The great need of a distinctive differentiation between the two forms of
the unconscious, the subconscious and the superconscious, is vividly
emphasized when we compare certain of Jung's statements with one
another. We have seen the psychologist saying that all the memory-record
of our past in the animal stage of evolution, with all its inhuman
bestial manifestations that he admits are so revolting that we hesitate
to believe we carry the memory of them in the depths of our being, is
buried in our consciousness and may surge upward from the unconscious.

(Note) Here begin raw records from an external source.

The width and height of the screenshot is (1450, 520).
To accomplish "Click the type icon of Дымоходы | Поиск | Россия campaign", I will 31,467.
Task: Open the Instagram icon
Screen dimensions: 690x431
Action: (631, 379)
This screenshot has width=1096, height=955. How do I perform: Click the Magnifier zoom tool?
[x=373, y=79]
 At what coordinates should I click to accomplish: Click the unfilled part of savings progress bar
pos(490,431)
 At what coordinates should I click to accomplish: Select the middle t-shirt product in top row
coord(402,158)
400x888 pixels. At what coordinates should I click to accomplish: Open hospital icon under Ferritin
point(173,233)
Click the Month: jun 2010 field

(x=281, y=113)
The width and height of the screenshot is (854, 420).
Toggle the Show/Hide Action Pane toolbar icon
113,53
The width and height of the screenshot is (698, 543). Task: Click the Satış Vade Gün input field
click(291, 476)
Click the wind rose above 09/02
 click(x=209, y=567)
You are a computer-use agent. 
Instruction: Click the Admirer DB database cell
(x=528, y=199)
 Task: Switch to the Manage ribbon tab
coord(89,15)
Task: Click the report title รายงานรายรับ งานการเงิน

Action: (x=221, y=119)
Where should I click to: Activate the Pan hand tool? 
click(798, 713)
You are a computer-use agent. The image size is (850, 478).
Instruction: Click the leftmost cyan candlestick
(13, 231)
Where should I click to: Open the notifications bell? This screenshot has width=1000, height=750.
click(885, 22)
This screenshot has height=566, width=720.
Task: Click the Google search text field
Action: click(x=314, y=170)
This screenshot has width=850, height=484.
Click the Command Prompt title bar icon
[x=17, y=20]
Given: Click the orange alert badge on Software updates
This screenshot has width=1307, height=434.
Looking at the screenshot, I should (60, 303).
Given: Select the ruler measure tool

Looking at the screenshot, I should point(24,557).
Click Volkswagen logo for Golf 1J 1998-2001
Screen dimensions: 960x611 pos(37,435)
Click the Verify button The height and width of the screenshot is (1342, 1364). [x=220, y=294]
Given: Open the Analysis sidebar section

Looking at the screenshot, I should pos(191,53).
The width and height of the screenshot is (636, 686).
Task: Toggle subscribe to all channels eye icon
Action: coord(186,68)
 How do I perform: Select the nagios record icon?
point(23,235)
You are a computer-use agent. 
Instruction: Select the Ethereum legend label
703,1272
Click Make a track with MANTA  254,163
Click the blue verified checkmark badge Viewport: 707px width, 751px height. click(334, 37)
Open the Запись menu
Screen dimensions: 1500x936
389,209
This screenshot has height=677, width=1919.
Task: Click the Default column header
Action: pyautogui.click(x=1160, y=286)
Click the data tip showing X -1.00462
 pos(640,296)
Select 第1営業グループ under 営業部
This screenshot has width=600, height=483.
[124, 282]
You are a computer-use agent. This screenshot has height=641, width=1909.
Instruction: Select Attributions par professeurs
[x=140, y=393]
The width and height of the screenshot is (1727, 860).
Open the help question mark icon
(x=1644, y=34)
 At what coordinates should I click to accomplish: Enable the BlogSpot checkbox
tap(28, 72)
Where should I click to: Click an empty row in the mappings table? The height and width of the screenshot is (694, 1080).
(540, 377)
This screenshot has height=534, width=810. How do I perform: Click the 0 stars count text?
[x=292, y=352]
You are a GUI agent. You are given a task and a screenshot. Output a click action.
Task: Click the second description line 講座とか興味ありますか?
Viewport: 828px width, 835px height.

Yet with this characterization given to the content of the unconscious,
Jung is found writing that
"comparison with the sun teaches us over and over again that the gods
are libido. It is that part of us which is immortal, since it represents
that bond through which we feel that in the race we are never
extinguished. It is life from the life of mankind. Its springs, which
well up from the depths of the unconscious, come, as does our life in
general, from the root of the whole of humanity, since we are indeed
only a twig broken off from the mother and transplanted."
And again he is affirming that
"since the divine in us is libido, we must not wonder that we have taken
along with us in our theology ancient representations from the olden
times. . . ."
Everywhere in psychoanalysis the unconscious is the seat of the libido.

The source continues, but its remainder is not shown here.